-- Written request 1 --
Answer these questions about the report excerpt below:
(a) Which institute issued the Secretarial Standards the Company says it complied with?
(b) Under which sections of the Act do the Directors make their responsibility statements?
(c) On what basis were the Annual Accounts for the year ended March 31, 2024 prepared?

25. STATEMENT ON COMPLIANCE OF APPLICABLE SECRETARIAL STANDARDS:
As per SEBI Listing Regulations, the Corporate Governance Report with
the Auditors' Certificate thereon, and the Management Discussion and Analysis, the
Business Responsibility and Sustainability Report ("BRSR") form part of the
Director's Report.
Your Company has complied with the applicable mandatory Secretarial
Standards issued by the Institute of Company Secretaries of India (ICSI). Your Company has
in place proper systems to ensure compliance with the provisions of the applicable
secretarial standards issued by the ICSI and such systems are adequate and operating
effectively.
26. DIRECTORS' RESPONSIBILITY STATEMENT:
To the best of their knowledge and belief, your Directors of your
Company make the following statements in terms of Section 134(3)(c) and Section 134(5) of
the Act: i. In the preparation of the annual accounts, for the Financial Year ended March
31, 2024, the applicable Accounting Standards have been followed and there is no material
departure from the same; ii. We have selected such accounting policies and applied them
consistently and made judgments and estimates that are reasonable and prudent so as to
give a true and fair view of the state of affairs of your Company as at March 31, 2024 and
of the profit of your Company for the financial year ended March 31, 2024; iii. We have
taken proper and sufficient care for the maintenance of adequate accounting records in
accordance with the provisions of the Act for safeguarding the assets of your Company and
for preventing and detecting fraud and other irregularities; iv. We have prepared the
Annual Accounts for the year ended March 31, 2024 on a going concern basis; v. We had laid
down Internal Financial Controls to be followed by your Company and that such Internal
Financial Controls are adequate and were operating effectively; vi. We have devised proper
systems to ensure compliance with the provisions of all applicable laws and that such
systems are adequate and operating effectively.

-- Recorded data --
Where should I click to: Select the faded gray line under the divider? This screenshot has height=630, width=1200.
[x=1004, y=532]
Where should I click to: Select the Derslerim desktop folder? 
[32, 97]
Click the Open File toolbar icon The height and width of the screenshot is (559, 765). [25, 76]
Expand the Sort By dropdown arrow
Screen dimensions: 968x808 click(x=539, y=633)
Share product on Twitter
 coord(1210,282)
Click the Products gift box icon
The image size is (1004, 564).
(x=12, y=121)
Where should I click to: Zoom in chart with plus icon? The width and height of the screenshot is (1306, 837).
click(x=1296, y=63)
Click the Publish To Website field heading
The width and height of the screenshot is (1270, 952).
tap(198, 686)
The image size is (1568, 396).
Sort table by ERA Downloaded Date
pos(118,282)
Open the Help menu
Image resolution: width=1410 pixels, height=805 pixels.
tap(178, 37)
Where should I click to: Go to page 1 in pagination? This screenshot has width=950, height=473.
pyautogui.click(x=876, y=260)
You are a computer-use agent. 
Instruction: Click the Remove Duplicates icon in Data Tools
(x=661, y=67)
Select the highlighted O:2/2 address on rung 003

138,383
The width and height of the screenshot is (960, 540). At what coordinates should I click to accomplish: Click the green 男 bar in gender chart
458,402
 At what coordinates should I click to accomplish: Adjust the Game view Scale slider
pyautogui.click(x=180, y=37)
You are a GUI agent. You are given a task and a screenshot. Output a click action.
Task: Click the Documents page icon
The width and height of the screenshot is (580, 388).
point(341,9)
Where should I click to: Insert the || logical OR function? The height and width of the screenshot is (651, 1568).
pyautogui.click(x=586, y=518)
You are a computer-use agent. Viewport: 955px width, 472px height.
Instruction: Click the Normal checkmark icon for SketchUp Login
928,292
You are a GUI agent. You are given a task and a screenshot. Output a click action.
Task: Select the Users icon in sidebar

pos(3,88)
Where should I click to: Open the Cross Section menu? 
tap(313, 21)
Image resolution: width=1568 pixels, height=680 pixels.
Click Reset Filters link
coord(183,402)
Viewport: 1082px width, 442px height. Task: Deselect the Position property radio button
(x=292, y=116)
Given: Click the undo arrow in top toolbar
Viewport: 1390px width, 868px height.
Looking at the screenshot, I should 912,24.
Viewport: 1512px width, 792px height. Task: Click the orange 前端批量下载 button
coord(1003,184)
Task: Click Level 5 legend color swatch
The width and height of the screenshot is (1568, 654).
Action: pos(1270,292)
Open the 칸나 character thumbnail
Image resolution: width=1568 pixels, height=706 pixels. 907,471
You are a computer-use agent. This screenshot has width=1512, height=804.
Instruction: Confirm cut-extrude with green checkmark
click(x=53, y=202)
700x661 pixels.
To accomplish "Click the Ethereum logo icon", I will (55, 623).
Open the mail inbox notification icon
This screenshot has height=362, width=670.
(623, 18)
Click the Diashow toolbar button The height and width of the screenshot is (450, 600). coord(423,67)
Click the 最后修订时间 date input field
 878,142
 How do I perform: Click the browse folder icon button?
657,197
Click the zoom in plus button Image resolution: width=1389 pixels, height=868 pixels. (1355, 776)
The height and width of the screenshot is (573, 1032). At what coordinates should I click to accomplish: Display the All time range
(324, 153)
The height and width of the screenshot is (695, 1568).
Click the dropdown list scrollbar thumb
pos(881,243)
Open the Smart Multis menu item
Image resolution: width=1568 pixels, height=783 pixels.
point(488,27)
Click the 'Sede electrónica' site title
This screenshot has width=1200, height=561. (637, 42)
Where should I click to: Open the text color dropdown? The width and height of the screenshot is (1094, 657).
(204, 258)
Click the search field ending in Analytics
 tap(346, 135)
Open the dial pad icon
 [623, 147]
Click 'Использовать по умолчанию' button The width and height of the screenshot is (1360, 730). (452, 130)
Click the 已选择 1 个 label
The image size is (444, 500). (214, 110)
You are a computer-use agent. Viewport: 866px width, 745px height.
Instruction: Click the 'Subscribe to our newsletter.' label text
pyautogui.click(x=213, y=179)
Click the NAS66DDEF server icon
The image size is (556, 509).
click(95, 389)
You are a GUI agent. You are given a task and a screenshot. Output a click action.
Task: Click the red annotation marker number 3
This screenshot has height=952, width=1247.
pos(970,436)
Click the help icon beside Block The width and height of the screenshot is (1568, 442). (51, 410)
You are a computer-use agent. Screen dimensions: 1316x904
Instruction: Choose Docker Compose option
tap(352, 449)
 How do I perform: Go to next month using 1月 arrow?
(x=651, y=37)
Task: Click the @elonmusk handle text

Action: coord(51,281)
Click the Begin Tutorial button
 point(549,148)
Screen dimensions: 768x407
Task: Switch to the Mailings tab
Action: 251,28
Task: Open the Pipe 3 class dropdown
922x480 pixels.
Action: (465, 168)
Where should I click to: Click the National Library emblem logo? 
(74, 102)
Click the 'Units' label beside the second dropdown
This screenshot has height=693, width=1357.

-- Written request 2 --
Please copy the listing word for word from the line with "Viewport: 1512px width, 792px" to the line with "pos(970,436)", both lines included.

-- Exercise answer 1 --
(a) The Institute of Company Secretaries of India (ICSI).
(b) Section 134(3)(c) and Section 134(5).
(c) On a going concern basis.

-- Exercise answer 2 --
Viewport: 1512px width, 792px height. Task: Click the orange 前端批量下载 button
coord(1003,184)
Task: Click Level 5 legend color swatch
The width and height of the screenshot is (1568, 654).
Action: pos(1270,292)
Open the 칸나 character thumbnail
Image resolution: width=1568 pixels, height=706 pixels. 907,471
You are a computer-use agent. This screenshot has width=1512, height=804.
Instruction: Confirm cut-extrude with green checkmark
click(x=53, y=202)
700x661 pixels.
To accomplish "Click the Ethereum logo icon", I will (55, 623).
Open the mail inbox notification icon
This screenshot has height=362, width=670.
(623, 18)
Click the Diashow toolbar button The height and width of the screenshot is (450, 600). coord(423,67)
Click the 最后修订时间 date input field
 878,142
 How do I perform: Click the browse folder icon button?
657,197
Click the zoom in plus button Image resolution: width=1389 pixels, height=868 pixels. (1355, 776)
The height and width of the screenshot is (573, 1032). At what coordinates should I click to accomplish: Display the All time range
(324, 153)
The height and width of the screenshot is (695, 1568).
Click the dropdown list scrollbar thumb
pos(881,243)
Open the Smart Multis menu item
Image resolution: width=1568 pixels, height=783 pixels.
point(488,27)
Click the 'Sede electrónica' site title
This screenshot has width=1200, height=561. (637, 42)
Where should I click to: Open the text color dropdown? The width and height of the screenshot is (1094, 657).
(204, 258)
Click the search field ending in Analytics
 tap(346, 135)
Open the dial pad icon
 [623, 147]
Click 'Использовать по умолчанию' button The width and height of the screenshot is (1360, 730). (452, 130)
Click the 已选择 1 个 label
The image size is (444, 500). (214, 110)
You are a computer-use agent. Viewport: 866px width, 745px height.
Instruction: Click the 'Subscribe to our newsletter.' label text
pyautogui.click(x=213, y=179)
Click the NAS66DDEF server icon
The image size is (556, 509).
click(95, 389)
You are a GUI agent. You are given a task and a screenshot. Output a click action.
Task: Click the red annotation marker number 3
This screenshot has height=952, width=1247.
pos(970,436)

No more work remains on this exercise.